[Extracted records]
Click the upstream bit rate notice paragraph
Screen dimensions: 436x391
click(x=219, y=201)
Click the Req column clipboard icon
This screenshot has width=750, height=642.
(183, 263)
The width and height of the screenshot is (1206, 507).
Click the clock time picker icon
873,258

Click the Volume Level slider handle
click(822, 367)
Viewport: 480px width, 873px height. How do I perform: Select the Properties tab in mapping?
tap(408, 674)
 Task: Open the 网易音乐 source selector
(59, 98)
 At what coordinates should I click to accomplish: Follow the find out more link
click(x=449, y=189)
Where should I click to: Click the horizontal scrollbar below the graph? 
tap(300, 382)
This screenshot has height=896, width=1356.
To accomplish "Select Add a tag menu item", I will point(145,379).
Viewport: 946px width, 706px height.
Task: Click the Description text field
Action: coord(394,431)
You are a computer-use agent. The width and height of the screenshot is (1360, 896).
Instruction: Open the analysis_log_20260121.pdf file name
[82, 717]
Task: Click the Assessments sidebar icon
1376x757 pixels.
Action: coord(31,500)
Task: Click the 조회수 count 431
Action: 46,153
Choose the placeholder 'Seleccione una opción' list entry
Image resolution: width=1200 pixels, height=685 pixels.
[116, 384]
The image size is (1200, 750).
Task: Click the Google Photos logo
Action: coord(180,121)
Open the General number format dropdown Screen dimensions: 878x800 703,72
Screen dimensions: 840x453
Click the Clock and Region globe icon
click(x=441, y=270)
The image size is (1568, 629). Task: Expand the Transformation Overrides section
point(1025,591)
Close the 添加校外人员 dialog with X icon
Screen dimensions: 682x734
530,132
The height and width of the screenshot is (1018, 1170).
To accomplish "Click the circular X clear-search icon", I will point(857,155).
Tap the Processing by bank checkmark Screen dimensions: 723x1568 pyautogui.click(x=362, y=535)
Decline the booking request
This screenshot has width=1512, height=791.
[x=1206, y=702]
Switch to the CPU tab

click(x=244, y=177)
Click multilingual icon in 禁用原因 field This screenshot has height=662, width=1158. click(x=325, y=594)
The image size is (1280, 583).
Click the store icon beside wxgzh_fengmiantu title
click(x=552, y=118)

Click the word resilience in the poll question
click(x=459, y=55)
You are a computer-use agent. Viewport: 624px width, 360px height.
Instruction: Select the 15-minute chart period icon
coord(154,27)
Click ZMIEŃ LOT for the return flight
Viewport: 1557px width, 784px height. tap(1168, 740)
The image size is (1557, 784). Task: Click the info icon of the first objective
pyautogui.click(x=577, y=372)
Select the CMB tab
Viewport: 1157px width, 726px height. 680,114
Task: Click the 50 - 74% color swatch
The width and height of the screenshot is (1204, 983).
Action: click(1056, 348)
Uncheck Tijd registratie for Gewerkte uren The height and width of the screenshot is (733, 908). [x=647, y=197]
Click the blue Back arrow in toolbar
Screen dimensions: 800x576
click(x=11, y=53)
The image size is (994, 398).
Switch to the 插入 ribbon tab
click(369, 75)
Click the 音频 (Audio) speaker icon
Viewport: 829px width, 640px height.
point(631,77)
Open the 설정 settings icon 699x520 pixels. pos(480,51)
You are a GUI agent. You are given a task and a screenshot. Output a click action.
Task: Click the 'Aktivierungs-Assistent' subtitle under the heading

- What this task involves
Print only these lines, exactly: the one containing "Open the 설정" and all after it to the end of the entries.

- Answer to this task
Open the 설정 settings icon 699x520 pixels. pos(480,51)
You are a GUI agent. You are given a task and a screenshot. Output a click action.
Task: Click the 'Aktivierungs-Assistent' subtitle under the heading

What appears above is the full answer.